> INFORMATION GIVEN:
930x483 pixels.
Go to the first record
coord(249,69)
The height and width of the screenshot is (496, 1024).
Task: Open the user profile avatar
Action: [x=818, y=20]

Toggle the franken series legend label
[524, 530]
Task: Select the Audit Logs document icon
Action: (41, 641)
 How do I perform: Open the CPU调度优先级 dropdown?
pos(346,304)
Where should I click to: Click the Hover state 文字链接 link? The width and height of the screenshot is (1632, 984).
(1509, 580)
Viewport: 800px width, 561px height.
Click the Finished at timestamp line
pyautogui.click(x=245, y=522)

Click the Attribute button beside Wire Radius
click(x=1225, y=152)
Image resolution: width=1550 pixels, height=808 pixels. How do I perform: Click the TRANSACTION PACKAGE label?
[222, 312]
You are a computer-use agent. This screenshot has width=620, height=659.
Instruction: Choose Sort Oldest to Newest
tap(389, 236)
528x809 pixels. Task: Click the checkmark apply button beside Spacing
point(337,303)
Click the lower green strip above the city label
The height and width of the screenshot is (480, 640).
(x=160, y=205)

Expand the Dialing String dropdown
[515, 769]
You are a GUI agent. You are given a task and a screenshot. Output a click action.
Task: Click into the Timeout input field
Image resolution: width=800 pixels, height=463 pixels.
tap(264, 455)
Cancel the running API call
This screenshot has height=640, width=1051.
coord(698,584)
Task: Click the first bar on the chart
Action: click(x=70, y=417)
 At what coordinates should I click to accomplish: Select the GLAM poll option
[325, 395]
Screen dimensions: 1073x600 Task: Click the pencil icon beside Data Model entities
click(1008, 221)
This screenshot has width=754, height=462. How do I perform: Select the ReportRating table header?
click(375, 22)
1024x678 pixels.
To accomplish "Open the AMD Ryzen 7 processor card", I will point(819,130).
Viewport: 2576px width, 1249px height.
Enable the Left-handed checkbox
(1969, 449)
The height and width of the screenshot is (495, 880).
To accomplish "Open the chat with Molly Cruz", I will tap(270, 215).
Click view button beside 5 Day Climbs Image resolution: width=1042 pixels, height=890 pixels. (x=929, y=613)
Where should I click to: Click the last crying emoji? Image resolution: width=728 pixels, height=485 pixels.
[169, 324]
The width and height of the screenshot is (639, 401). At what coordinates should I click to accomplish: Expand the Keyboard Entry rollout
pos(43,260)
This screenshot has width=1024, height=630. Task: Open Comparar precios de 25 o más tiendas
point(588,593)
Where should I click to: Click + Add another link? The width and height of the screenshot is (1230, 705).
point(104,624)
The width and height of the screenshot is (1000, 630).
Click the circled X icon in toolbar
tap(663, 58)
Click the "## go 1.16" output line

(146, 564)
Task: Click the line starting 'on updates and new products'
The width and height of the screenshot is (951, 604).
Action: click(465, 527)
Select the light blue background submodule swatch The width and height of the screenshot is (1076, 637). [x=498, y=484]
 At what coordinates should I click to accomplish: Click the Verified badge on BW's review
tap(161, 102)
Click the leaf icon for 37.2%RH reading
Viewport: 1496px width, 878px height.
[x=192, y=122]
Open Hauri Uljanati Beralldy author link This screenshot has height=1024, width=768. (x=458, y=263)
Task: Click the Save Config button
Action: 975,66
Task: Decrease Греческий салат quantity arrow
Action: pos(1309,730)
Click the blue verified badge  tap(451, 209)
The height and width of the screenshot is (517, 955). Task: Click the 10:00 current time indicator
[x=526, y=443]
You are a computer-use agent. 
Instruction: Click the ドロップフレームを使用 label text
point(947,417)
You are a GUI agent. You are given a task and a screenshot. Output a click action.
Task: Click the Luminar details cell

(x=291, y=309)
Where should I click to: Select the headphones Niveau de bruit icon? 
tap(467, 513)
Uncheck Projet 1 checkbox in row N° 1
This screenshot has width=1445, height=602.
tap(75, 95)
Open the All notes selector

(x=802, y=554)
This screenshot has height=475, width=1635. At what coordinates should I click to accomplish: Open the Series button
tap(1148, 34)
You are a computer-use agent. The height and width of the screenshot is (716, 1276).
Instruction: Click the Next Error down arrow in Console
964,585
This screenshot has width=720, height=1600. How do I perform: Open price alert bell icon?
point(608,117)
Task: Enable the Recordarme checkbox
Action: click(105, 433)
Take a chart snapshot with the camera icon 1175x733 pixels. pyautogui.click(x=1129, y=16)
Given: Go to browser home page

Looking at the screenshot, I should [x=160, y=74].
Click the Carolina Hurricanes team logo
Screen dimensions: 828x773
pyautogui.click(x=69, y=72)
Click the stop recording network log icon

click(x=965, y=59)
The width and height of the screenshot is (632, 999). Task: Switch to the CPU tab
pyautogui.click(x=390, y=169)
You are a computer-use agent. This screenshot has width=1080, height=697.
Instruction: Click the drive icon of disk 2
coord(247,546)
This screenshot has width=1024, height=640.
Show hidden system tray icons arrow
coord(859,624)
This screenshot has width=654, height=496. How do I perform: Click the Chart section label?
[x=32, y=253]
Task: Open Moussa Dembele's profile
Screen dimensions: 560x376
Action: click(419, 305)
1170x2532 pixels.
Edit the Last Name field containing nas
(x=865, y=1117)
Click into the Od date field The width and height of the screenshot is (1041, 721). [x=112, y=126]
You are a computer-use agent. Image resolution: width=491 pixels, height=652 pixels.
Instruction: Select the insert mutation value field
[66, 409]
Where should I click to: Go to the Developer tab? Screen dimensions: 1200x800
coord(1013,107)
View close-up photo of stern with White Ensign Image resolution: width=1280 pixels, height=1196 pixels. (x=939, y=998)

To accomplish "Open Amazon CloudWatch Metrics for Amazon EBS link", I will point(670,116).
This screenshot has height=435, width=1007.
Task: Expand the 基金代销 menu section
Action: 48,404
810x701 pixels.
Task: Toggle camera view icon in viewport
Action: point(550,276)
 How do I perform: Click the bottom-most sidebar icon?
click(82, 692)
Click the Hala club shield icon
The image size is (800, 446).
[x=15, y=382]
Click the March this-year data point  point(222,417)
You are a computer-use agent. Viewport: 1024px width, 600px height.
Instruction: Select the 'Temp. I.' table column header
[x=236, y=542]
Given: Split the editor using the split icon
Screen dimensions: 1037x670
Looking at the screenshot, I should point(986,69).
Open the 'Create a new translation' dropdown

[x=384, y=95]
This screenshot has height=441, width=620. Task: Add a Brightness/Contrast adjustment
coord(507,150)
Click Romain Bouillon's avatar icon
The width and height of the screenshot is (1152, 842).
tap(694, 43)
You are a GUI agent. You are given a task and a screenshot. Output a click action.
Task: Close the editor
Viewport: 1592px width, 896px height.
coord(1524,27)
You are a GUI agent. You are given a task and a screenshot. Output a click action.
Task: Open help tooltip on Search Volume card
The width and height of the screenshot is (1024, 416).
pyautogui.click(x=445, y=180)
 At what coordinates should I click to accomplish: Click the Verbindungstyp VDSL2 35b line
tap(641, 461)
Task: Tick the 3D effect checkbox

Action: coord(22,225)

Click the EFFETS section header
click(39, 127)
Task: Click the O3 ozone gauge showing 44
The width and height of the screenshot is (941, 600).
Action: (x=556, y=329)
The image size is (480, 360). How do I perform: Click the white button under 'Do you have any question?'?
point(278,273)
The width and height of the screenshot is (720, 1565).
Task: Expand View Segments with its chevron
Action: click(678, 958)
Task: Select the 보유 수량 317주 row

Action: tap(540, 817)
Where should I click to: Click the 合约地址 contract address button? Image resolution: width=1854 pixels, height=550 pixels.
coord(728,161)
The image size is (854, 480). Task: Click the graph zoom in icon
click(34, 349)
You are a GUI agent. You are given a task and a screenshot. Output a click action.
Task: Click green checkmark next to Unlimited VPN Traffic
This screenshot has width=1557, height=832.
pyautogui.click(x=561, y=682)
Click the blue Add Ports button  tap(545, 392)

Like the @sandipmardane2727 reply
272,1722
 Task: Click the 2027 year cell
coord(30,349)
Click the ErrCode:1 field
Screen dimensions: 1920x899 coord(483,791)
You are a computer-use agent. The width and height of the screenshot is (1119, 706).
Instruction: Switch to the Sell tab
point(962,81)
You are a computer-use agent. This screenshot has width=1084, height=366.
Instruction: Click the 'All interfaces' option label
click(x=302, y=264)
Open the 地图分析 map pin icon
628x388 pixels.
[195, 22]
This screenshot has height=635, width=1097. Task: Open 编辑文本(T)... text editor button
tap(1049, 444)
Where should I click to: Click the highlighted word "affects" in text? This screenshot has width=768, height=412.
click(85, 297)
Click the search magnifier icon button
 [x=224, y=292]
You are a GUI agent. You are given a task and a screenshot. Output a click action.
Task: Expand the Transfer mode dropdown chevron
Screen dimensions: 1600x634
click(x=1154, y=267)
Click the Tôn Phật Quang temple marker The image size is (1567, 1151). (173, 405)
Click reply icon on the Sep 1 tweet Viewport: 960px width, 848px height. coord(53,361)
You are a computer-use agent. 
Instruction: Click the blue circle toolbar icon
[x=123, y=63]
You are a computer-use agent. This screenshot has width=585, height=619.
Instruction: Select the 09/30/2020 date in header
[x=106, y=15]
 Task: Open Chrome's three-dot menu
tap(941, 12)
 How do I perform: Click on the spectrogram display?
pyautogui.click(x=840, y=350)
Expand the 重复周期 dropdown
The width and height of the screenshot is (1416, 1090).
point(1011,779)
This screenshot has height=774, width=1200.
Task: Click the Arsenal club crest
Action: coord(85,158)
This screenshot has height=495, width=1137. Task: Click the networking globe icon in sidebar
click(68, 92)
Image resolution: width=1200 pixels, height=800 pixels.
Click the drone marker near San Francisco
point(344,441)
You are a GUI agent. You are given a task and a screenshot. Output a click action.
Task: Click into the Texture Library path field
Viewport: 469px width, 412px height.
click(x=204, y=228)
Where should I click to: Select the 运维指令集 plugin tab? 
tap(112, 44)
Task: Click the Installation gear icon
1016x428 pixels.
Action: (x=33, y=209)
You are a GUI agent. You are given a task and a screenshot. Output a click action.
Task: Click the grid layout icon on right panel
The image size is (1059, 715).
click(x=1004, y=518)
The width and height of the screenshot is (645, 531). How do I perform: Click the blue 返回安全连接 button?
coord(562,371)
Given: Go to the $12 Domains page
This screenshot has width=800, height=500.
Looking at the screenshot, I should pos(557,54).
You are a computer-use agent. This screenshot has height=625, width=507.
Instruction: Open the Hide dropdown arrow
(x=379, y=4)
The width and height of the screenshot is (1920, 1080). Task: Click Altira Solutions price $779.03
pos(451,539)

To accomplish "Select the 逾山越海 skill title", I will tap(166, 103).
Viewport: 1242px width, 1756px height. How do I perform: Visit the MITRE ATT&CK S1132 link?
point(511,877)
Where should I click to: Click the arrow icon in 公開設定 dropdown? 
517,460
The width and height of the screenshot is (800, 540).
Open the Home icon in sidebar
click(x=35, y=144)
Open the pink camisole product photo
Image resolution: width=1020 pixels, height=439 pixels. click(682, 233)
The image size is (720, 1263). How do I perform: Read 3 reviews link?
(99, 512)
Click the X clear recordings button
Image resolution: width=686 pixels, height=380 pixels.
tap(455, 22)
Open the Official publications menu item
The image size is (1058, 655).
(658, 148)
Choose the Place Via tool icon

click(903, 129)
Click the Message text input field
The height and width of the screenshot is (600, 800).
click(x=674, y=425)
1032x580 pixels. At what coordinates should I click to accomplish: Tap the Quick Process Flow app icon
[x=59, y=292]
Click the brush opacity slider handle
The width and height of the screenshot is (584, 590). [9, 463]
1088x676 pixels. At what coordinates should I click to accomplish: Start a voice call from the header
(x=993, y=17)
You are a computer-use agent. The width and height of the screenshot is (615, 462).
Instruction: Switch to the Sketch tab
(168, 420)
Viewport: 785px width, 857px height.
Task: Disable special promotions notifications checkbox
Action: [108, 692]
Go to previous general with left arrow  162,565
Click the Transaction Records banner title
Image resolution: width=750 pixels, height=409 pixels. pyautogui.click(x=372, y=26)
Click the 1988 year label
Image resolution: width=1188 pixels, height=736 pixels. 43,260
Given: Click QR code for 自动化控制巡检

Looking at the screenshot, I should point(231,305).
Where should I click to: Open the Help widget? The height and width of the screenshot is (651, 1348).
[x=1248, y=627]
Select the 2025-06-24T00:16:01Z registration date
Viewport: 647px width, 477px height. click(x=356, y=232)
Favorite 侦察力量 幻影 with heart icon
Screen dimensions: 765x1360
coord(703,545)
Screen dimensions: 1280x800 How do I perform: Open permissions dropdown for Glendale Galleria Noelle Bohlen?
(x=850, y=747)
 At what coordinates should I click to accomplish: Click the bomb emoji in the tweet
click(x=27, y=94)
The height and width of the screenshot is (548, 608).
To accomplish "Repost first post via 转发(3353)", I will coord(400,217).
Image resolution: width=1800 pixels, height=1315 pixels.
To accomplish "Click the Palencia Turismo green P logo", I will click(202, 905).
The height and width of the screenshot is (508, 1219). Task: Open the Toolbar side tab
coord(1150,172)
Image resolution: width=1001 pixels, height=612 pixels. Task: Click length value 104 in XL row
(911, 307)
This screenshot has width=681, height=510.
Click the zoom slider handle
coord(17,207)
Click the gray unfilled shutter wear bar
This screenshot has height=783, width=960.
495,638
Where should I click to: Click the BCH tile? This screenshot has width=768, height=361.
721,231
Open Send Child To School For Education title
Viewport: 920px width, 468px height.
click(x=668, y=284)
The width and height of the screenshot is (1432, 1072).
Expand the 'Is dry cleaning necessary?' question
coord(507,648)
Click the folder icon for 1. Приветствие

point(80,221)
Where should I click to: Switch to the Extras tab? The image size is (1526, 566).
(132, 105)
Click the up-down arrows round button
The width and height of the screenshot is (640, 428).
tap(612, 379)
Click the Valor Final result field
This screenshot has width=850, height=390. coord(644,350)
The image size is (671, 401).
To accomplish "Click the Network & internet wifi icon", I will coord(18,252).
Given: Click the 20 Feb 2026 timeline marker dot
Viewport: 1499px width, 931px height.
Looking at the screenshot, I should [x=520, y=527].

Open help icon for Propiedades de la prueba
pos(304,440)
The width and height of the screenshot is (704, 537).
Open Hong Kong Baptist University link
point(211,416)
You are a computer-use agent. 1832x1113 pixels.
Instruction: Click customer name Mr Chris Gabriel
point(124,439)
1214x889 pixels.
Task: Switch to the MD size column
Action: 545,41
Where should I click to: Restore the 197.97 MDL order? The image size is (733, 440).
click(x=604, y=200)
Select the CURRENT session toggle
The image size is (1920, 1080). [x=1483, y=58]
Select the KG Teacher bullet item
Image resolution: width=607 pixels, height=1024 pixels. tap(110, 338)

> DIRECTIONS: Go through the entries above and pull out each line with "into" in it.

> ANSWER TO THIS TASK:
Task: Click into the Timeout input field
Click into the Od date field The width and height of the screenshot is (1041, 721). [x=112, y=126]
Task: Click into the Texture Library path field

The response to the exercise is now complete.